* BEGIN DATASET ENTRIES *

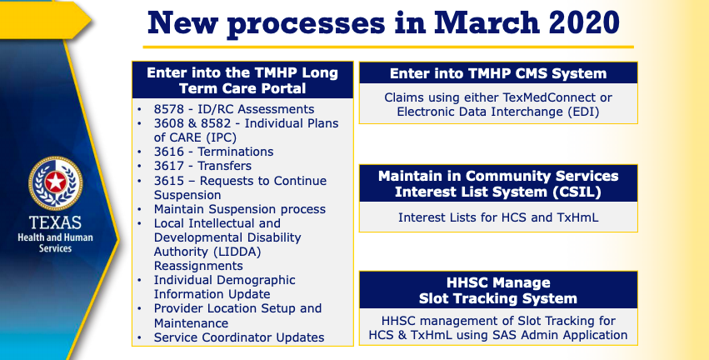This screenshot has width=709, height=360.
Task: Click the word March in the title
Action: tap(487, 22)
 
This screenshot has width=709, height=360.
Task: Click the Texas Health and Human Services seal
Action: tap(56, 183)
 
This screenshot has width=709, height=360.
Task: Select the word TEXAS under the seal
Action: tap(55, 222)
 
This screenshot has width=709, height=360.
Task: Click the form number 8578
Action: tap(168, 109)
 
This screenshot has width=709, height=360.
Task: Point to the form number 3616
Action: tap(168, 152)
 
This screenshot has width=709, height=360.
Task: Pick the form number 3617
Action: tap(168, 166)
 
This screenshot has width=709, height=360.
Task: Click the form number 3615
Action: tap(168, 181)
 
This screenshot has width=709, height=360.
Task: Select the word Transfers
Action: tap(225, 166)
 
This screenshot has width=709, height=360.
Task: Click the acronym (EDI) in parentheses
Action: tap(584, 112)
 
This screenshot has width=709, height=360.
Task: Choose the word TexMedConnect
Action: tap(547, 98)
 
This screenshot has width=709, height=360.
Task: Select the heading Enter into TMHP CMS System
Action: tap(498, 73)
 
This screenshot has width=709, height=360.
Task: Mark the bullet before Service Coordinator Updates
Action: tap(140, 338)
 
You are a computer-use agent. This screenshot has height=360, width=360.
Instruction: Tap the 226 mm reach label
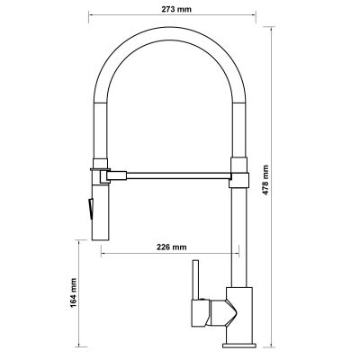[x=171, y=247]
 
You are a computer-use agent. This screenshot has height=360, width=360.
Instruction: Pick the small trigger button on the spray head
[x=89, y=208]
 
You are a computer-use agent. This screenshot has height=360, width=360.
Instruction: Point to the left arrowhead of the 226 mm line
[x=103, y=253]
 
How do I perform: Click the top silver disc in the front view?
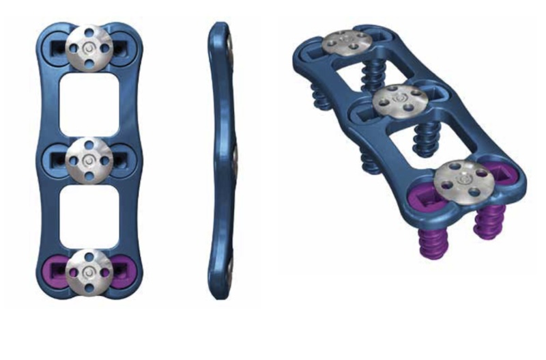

* END DATASET ENTRIES *

EXERCISE:
Please copy out every row above word for word, leaving out the pictures.

WORKED ANSWER:
This screenshot has width=709, height=360.
Task: Click the word March in the title
Action: tap(487, 22)
 
This screenshot has width=709, height=360.
Task: Click the Texas Health and Human Services seal
Action: tap(56, 183)
 
This screenshot has width=709, height=360.
Task: Select the word TEXAS under the seal
Action: tap(55, 222)
 
This screenshot has width=709, height=360.
Task: Click the form number 8578
Action: tap(168, 109)
 
This screenshot has width=709, height=360.
Task: Point to the form number 3616
Action: tap(168, 152)
 
This screenshot has width=709, height=360.
Task: Pick the form number 3617
Action: tap(168, 166)
 
This screenshot has width=709, height=360.
Task: Click the form number 3615
Action: tap(168, 181)
 
This screenshot has width=709, height=360.
Task: Select the word Transfers
Action: tap(225, 166)
 
This screenshot has width=709, height=360.
Task: Click the acronym (EDI) in parentheses
Action: tap(584, 112)
 
This screenshot has width=709, height=360.
Task: Choose the word TexMedConnect
Action: tap(547, 98)
 
This screenshot has width=709, height=360.
Task: Select the heading Enter into TMHP CMS System
Action: tap(498, 73)
 
This screenshot has width=709, height=360.
Task: Mark the bullet before Service Coordinator Updates
Action: tap(140, 338)
 
You are a computer-use agent. This screenshot has height=360, width=360.
Instruction: Tap the 226 mm reach label
[x=171, y=247]
 
You are a computer-use agent. This screenshot has height=360, width=360.
Instruction: Pick the small trigger button on the spray head
[x=89, y=208]
 
You are a computer-use agent. This screenshot has height=360, width=360.
Instruction: Point to the left arrowhead of the 226 mm line
[x=103, y=253]
 
How do I perform: Click the top silver disc in the front view?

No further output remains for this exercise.